Through the analysis of the 3D model (Figures 7,8,9) and the in-depth study of the therapeutic alternatives, the impossibility of proceeding with the orthodontic surgical disinclusion by anchorage of the two permanent canines is evident, due to their position within the maxillary bone, in relation with the adjacent dental elements and their deep impaction. The presence of a discrete crowding with an important lack of space in the arch for all the dental elements and the horizontal position of the retained teeth leads, therefore, to opt for the surgical extraction of both canines through vestibular access.

Figure 7: Frontal view of the 3D model.

Figure 8: Caudal view of the 3D model.

Figure 9: Cranial view of the 3D model.

The surgical operation begins with the injection of local anesthetic into the vestibule of the anterosuperior sector to induce analgesia (Figure 10). It proceeds with the realization of two sulcular incisions and full-thickness flaps along the teeth, from the central incisor to the first premolar of both arches, with two distal relief incisions at the level of said premolars (Figures 11,12).

Figure 10: Local Anesthesia.

Figure 11: Sulcular incision on the upper right arch.

Figure 12: Sulcular incision on the upper left arch.

The flaps are then lifted with the periosteal elevator to expose the vestibular wall of the maxillary bone (Figures 13,14,15) and through the guide of the 3D model an ostectomy is carried out around the crowns of the two included canines with round bur mounted on straight handpiece (Figure 16).

Figure 13: Elevation of the upper right vestibular mucosa.

Figure 14: Exposure of the upper right vestibular cortical bone.

Figure 15: Exposure of the upper left vestibular cortical bone.

Figure 16: Ostectomy with straight mouthpiece and round bur.

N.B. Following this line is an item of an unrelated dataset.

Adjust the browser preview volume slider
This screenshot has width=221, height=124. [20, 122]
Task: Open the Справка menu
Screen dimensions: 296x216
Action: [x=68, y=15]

Once the two crowns have been sufficiently exposed, the two elements are luxated using a straight lever and subsequently extracted (Figures 17,18,19,20).

Figure 17: Luxation of the upper right canine.

Figure 18: Extraction of the upper right impacted canine.

Figure 19: Luxation of the upper left canine.

Figure 20: Extracted upper left canine.

Finally, the two flaps are repositioned with a simple suture and the prescription of adequate pharmacological therapy is given: Antibiotic therapy for the following five days and analgesic therapy at need.

The sutures are removed after 15 days and the patient is sent back for a follow-up visit to plan the fixed orthodontic treatment.


The stereolithographic model proved to be of great help both in the orthodontic diagnosis and in the preoperative and operative phases. The direct view of the impacted dental elements was decisive in taking the extraction route. Similarly, the frequent consultation of the model during the surgical operation, especially in the stages of incision and drawing of the flap and during the ostectomy, facilitated the identification of the crowns of the two elements and gave maximum precision to the surgery itself.

Therefore, the possibility of having such a diagnostic aid, in addition to those typically used, makes it possible to overcome the inevitable uncertainties in cases that show particular complexity and become decisive in guiding the final diagnostic and therapeutic decisions.